Мы с Джоанной не раз разговаривали о том, какого рода вопросы мне могут задать в аэропорту, и я приготовил для рейса специальную коммуникационную доску. Но ответа на этот вопрос на ней не было, и человек все больше и больше раздражался, ожидая моего ответа.
– На какой рейс вы совершаете пересадку? – продолжал спрашивать он.
Я лишь молча смотрел на него.
– Каков ваш конечный пункт назначения?
Он вздохнул, разочарованный моим молчанием, а потом задал мне вопрос, на который наконец я смог ответить.
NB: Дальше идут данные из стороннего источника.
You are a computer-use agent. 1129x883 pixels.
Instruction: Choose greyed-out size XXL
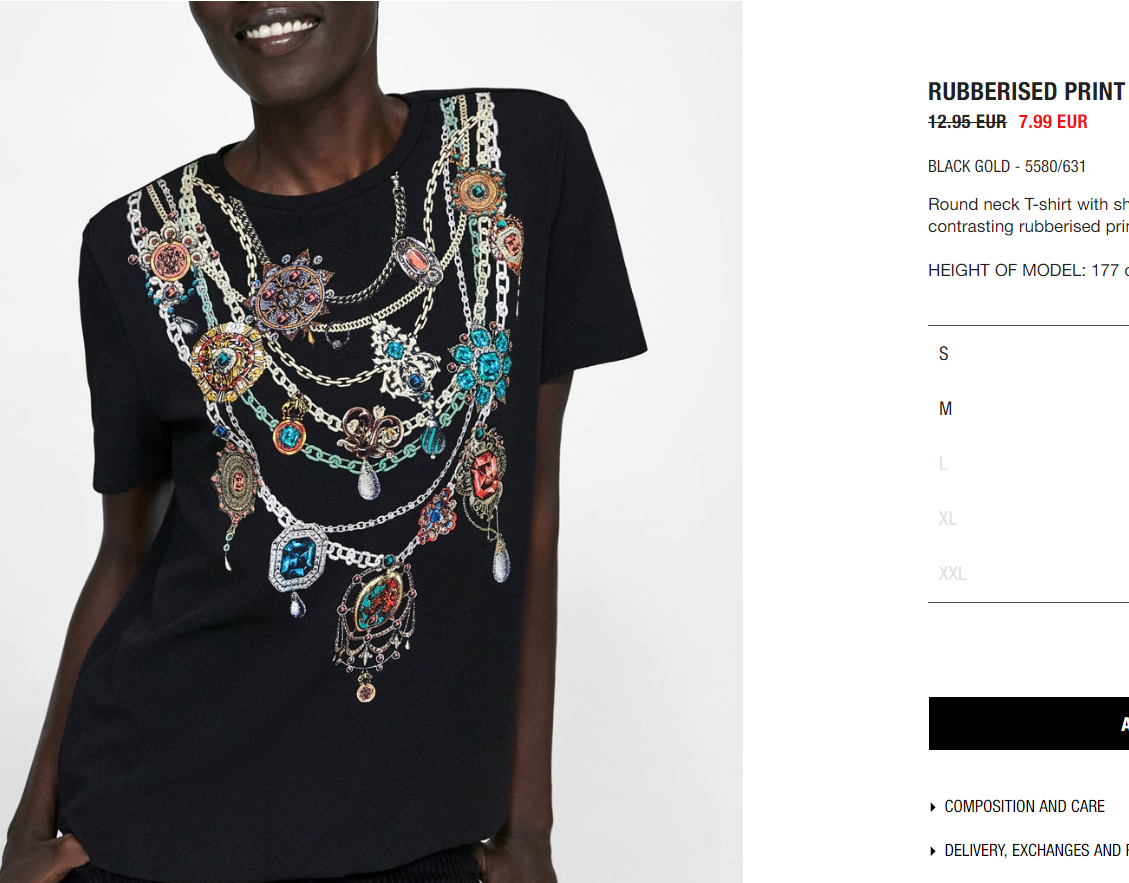coord(1028,573)
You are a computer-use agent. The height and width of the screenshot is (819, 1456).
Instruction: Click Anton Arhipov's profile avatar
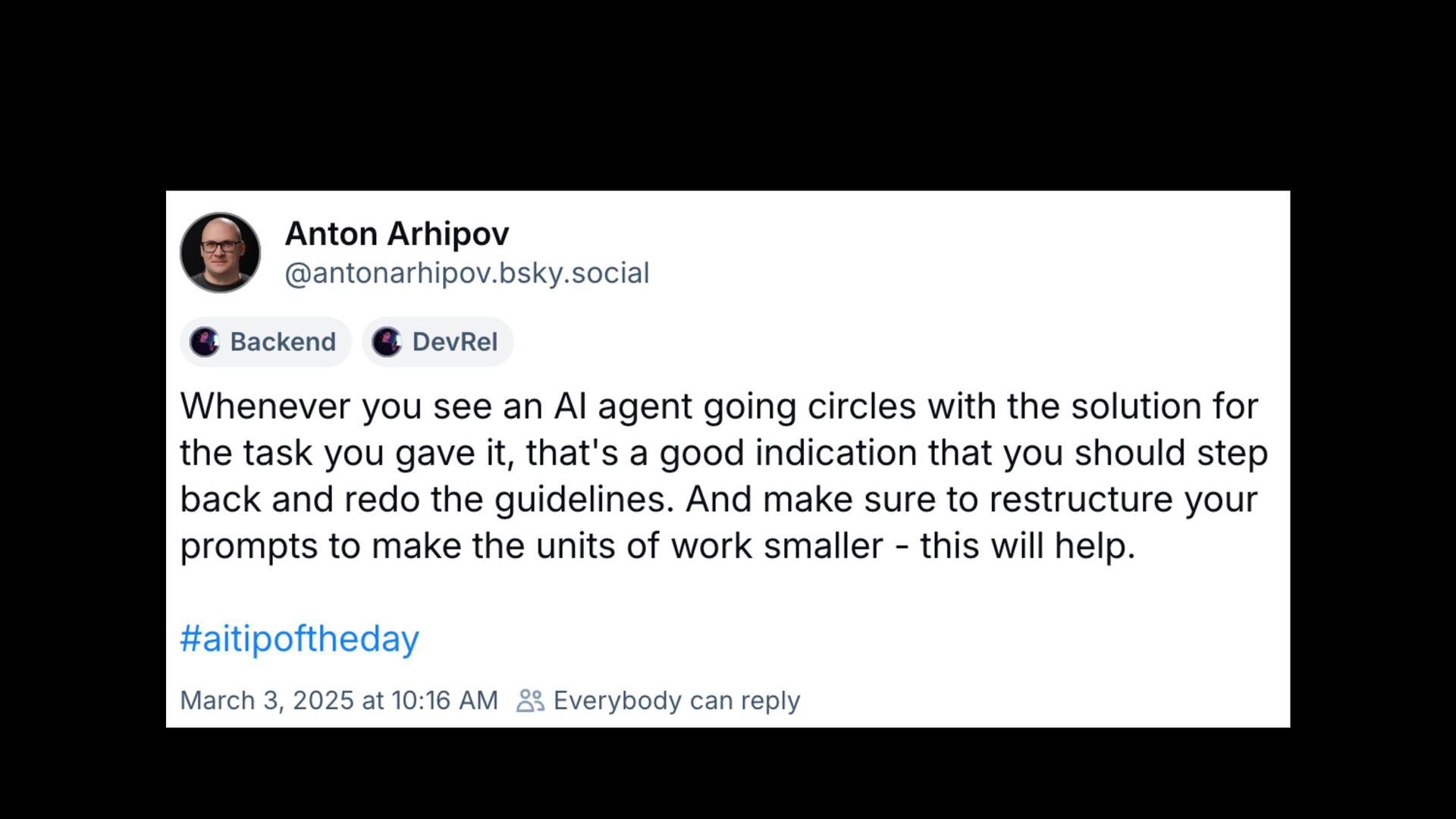pyautogui.click(x=220, y=253)
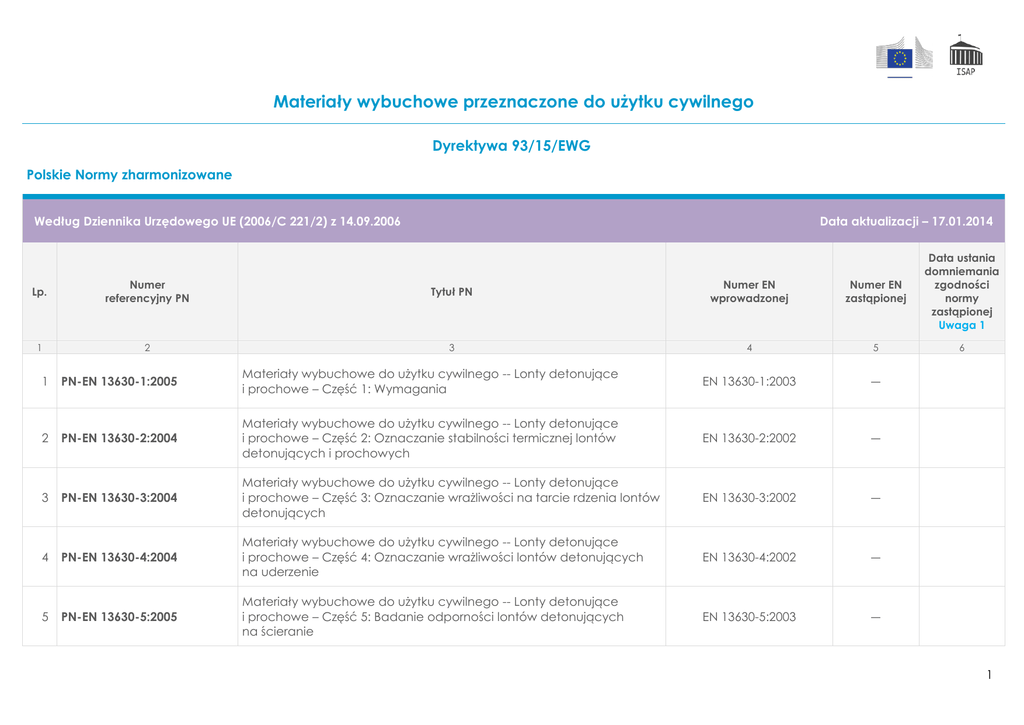The height and width of the screenshot is (725, 1024).
Task: Click the EN 13630-5:2003 cell
Action: (x=749, y=617)
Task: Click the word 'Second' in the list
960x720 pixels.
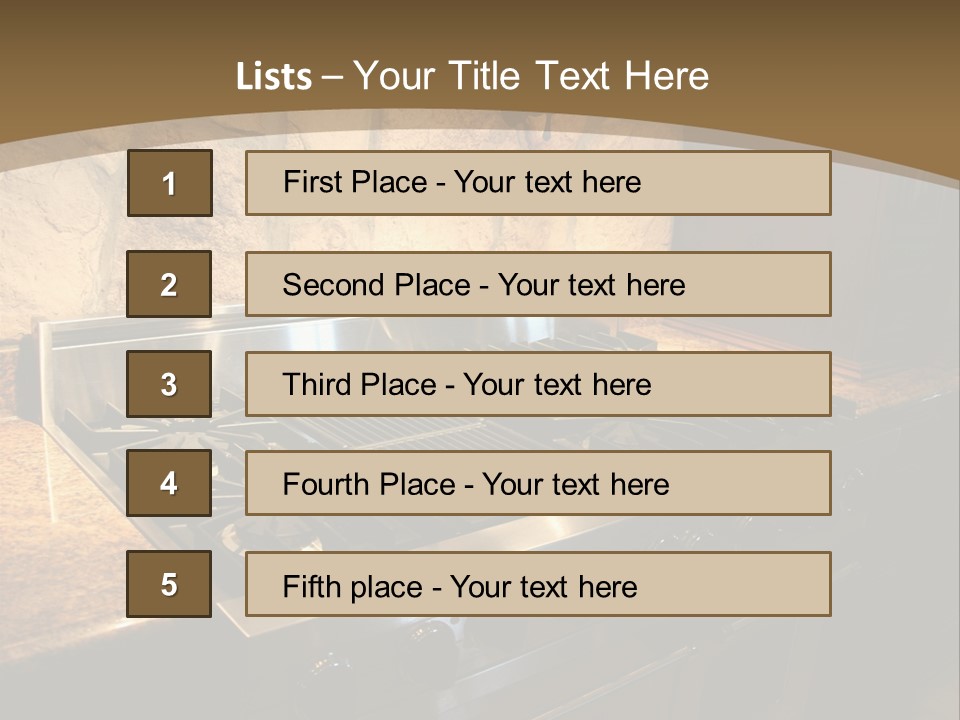Action: [x=334, y=285]
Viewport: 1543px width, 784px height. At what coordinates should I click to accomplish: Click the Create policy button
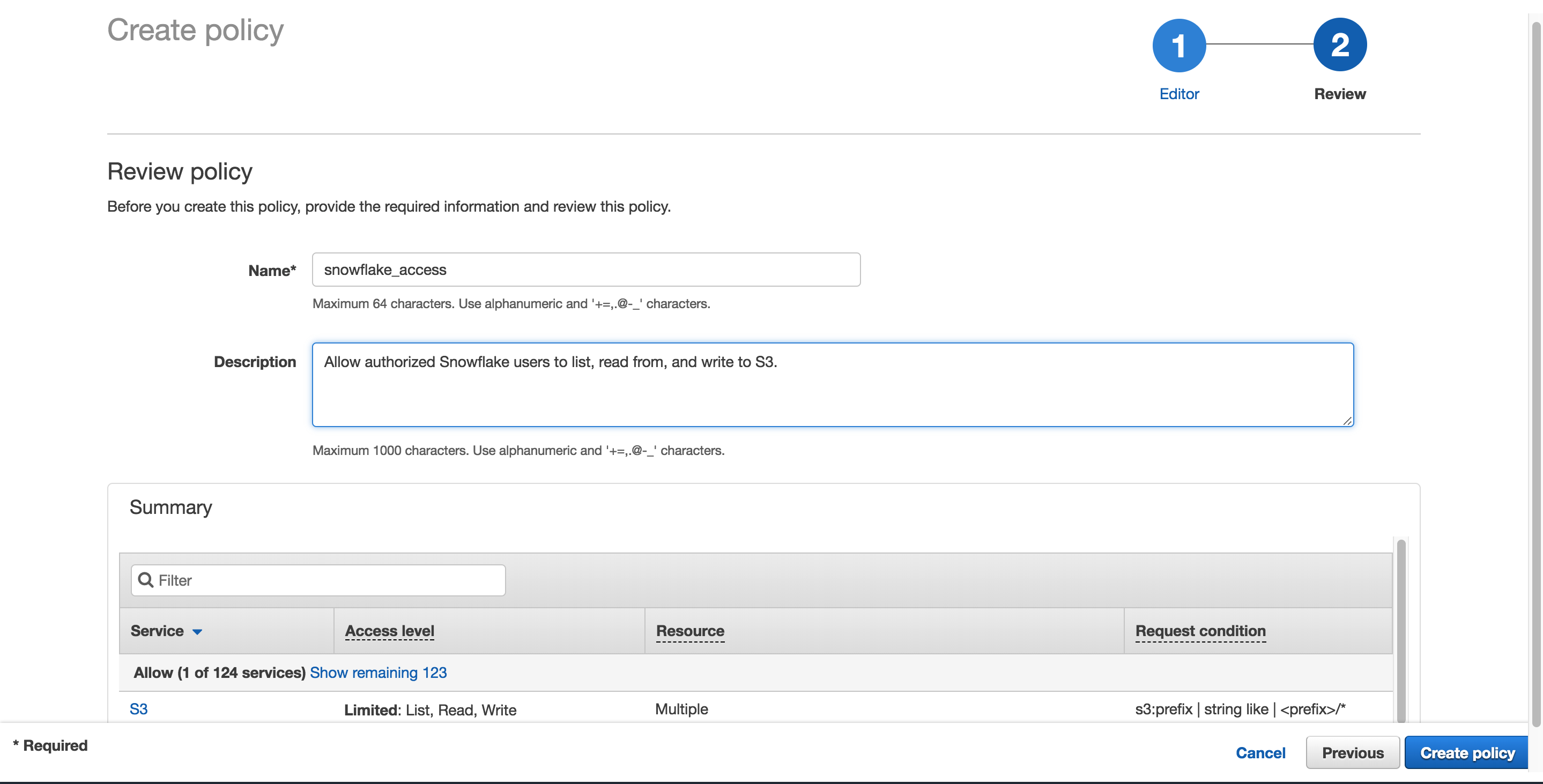click(x=1466, y=752)
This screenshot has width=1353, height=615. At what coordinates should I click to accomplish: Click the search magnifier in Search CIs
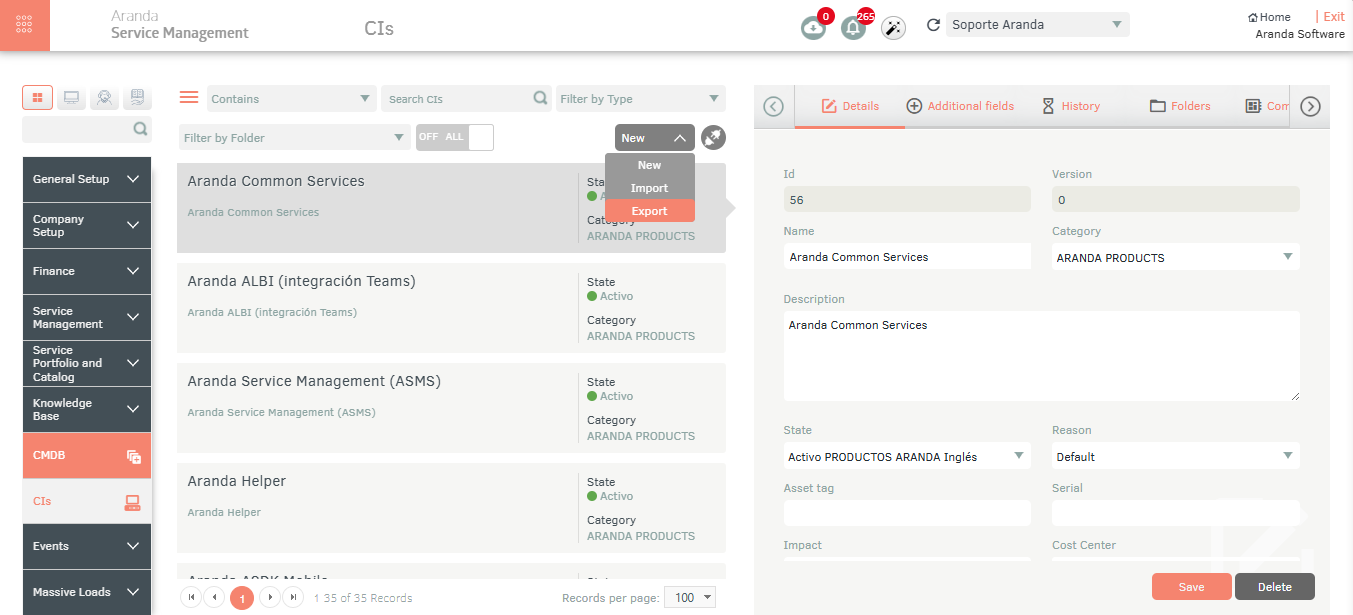[540, 98]
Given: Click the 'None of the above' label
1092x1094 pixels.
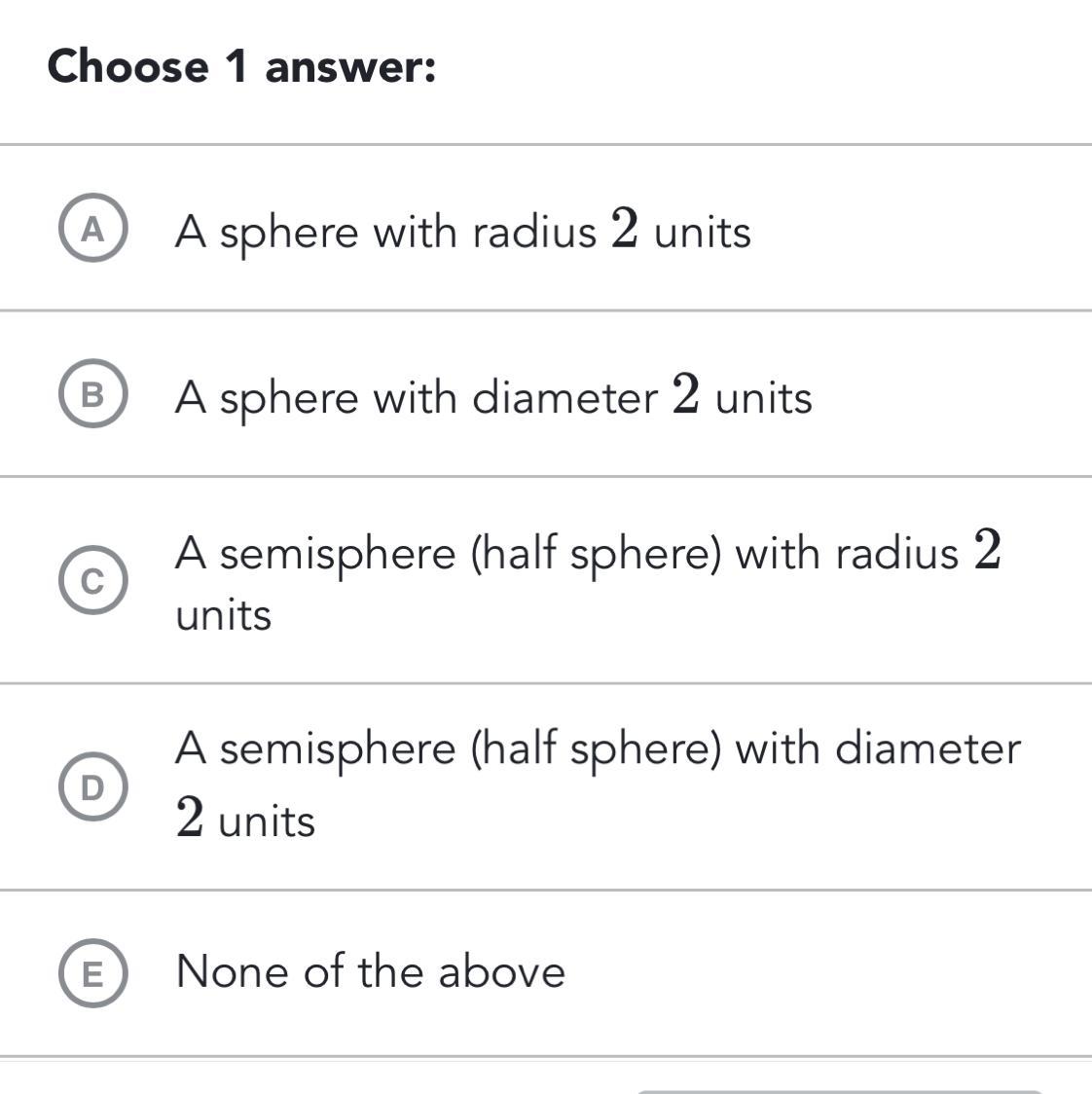Looking at the screenshot, I should [370, 971].
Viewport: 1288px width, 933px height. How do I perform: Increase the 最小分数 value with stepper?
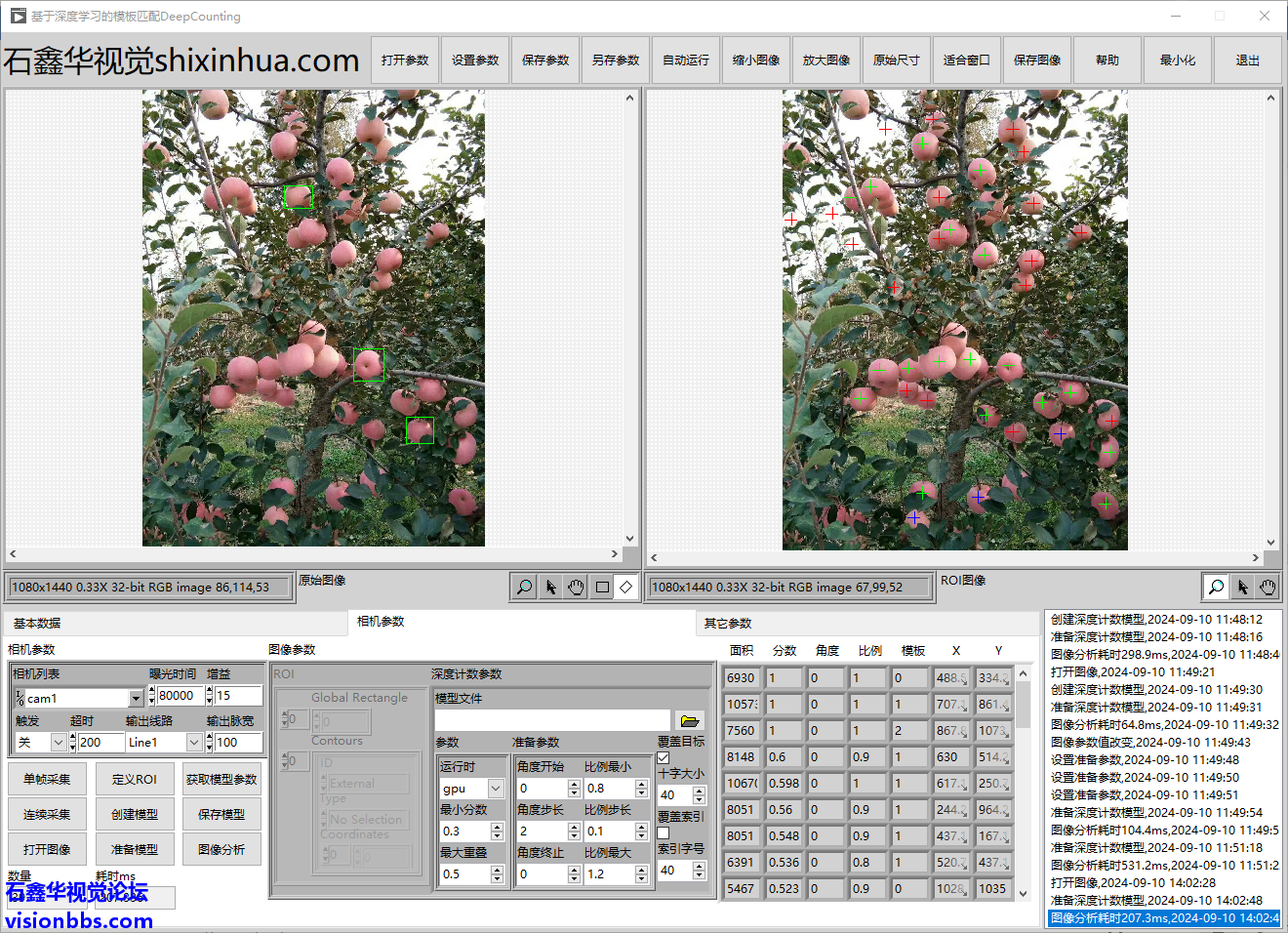click(497, 827)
– Лондон – это ваша последняя остановка?
Я кивнул, и он жестом подозвал к себе мужчину постарше.
– Он всецело в вашем распоряжении, – сказал чиновник; меня вывезли из самолета и доставили на собеседование с невозмутимым таможенником, который поставил штамп в моем паспорте, а после этого отвезли к багажной карусели.
Потом были целые мили коридоров, и наконец мы добрались до белых дверей, которые автоматически разъехались в стороны передо мной. Меня провозят через них, я вижу длинный металлический барьер, по одну сторону которого стоят люди. Некоторые поднимают таблички и машут ими передо мной; другие собрались в небольшие семейные группки, на их лицах написано ожидание. Десятки глаз окидывают меня взглядом, потом встречающие понимают, что я – не тот, кого они надеялись увидеть. Таблички опускаются, лица отворачиваются, люди готовятся ждать дальше. Я оглядываюсь, всматриваюсь в лица, опасаясь обознаться. А вдруг Джоанны нет здесь, вдруг она меня не встретит! Что я тогда буду делать?
– Мартин?
Я поворачиваю голову. Она здесь. Я едва могу дышать. Она прекраснее, чем я мог себе представить. Она улыбается и перегибается через барьер.
– Миленький мой, – говорит она на африкаанс. – Любовь моя!
Мгновение неловкости, а потом наши руки соединяются. И, коснувшись ее впервые, я чувствую, что она пахнет сладостями и цветами. Я знаю, что больше никогда ее не отпущу.